London: As women get older, many feel pressured to look youthful and fork out thousands to improve their ageing complexion. But according to Australian Cosmetic Nurse Practitioner, Katherine Millar-Shannon, it’s no longer about ‘fighting’ ageing once the damage is already done.
‘Australian women are increasingly interested in nurturing their skin early on, from the inside and out so that they look and feel their best at every age,’ the Duquessa Skin Sanctuary owner explained.
‘We’re starting to embrace the French beauty ethos of ageing well by lavishing attention on your skin, rather than making radical changes to achieve an unrealistic ideal of youthful beauty.’
Anti-ageing Youthful Skin Tips
As Australians age up to 20 years faster than women in the USA and Europe, Katherine says it’s more important that women across the country start prioritising a preventative approach to healthy skin at each age – starting in their late teens.
‘The modern Australian woman wants to love how she looks at every life stage, but they want to do this in a natural, almost undetectable way with subtle enhancements,’ she said. ‘Improvements in nutrition, wellbeing and skincare technology makes that not just possible, but actually quite easy.’
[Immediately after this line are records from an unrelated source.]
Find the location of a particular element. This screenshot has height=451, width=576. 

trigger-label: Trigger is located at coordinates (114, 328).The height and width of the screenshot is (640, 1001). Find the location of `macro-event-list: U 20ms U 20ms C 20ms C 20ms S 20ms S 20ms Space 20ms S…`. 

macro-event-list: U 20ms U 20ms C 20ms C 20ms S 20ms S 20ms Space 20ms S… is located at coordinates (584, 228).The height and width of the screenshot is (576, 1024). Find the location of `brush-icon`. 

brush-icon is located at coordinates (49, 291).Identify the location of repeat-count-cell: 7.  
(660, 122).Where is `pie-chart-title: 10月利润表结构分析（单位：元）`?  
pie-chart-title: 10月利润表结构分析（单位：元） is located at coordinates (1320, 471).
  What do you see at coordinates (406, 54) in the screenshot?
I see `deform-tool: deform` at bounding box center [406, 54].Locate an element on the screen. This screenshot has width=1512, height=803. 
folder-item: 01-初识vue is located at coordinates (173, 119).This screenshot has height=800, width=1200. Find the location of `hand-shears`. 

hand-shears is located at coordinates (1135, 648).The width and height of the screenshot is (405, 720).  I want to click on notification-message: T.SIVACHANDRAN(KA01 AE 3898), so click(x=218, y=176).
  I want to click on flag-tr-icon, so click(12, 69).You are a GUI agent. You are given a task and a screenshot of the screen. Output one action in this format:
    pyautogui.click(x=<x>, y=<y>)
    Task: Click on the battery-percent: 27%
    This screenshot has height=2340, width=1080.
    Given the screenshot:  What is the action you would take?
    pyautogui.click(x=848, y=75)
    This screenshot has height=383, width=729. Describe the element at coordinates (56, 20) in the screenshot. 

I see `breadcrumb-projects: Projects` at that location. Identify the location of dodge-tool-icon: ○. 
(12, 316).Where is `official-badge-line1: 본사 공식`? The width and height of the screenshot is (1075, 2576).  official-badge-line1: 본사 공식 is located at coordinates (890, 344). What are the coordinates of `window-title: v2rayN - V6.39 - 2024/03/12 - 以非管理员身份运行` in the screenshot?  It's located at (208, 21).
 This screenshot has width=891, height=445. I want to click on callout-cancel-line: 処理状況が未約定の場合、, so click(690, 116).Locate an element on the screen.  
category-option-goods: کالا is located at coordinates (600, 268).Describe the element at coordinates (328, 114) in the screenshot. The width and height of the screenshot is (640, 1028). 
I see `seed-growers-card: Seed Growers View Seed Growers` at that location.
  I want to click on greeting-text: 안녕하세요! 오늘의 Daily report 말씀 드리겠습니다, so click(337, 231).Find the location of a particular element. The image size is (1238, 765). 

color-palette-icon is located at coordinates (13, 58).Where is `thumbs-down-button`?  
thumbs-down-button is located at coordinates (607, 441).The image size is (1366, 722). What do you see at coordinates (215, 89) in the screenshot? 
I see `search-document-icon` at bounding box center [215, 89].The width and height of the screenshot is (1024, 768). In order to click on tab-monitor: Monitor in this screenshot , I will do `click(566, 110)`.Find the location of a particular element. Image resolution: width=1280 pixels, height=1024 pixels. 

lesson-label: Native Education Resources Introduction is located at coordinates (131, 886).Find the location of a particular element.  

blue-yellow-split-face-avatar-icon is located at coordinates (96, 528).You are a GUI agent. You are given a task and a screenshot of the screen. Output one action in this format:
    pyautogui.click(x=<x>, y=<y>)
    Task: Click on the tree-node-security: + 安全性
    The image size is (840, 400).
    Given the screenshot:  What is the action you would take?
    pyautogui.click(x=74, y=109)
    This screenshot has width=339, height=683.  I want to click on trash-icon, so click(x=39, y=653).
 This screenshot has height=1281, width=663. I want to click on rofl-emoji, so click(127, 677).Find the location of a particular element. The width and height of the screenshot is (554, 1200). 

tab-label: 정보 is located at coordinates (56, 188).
Here, FEMAIL looks at Katherine’s top skincare tips for each age group and the best treatments she believes are worthwhile for optimal results.
IN YOUR TWENTIES
‘The most common issue at this age is acne, but the underlying danger is sun damage,’ Katherine, who is one of the few cosmetic nurses qualified to consult, prescribe and treat clients on-site, said. ‘Staying out of the sun and wearing sunscreen is vital to maintaining naturally plumper, smoother skin for longer.’
To maintain the skin at this age, Katherine recommends regular hydrating facials and peels while Omnilux (LED light treatments) stimulate the skin’s natural rejuvenation response.
IN YOUR THIRTIES
In your thirties, Katherine said, ‘the effects of sun damage start to show in the formation of expression lines and age spots’. ‘Skin barrier function also starts to decline so hydration becomes vital,’ she said.
‘It’s time to take a holistic approach to beauty now. Regular IV Vitamin Drips do wonders for boosting your energy levels – that rush of antioxidants puts a spring in your step and the bounce back in your skin.’
Katherine recommends those in their thirties embrace Omnilux treatments and Vitamin C serums to protect and repair the skin from sun damage.
‘Vitalite Vitamin infusions [via IV drips] help boost cell rejuvenation and your general wellbeing, while small amounts of dermal filler can help maintain volume in the cheeks,’ she added.
IN YOUR FORTIES
According to Katherine, this is a time when women really start to see a noticeable shift in attitude to ageing gracefully. ‘Women are no longer afraid of using technology to their advantage,’ she said.
‘Dermal fillers are an important part of protecting the skin you have lovingly maintained up to this point, as they help add youthful volume and lift brows. ‘The effect is subtle, rather than totally changing how you look.’
To best support your skin at this age, Katherine recommends using a cleanser with AHAs to speed up sluggish cell turnover and help moisturisers absorb better.
‘At night, add a serum with retinol (or the milder form, retinyl palmitate, if you have sensitive skin) to stimulate collagen growth and repair,’ she said. ‘Add Vitamin B and C antioxidant serums for daytime to reduce inflammation caused by free radicals.’
IN YOUR FIFTIES AND BEYOND
‘Menopause makes your 50s the decade of collagen loss and saggy skin thanks to a steady decline in oestrogen,’ Katherine said. ‘Thinner, drier skin means it is also more susceptible to sensitivity, so adequate hydration to strengthen the protective barrier is essential.’
To protect the skin at this age, Katherine recommends choosing skincare products that contain retinoids, peptides or glycolic acid, which are all collagen boosters.
‘This is a good time to try dermal fillers (to lift the jaw, cheeks and brows), thermage (using radiofrequency energy to stimulate collagen and firm up the skin) or puppet threads (lifting of the skin, but not the underlying structure, for a very natural, subtle rejuvenation),’ she said.
Regardless of whatever treatment it is, Katherine stresses the importance of research and only seeing reputable and qualified cosmetic nurses and practitioners.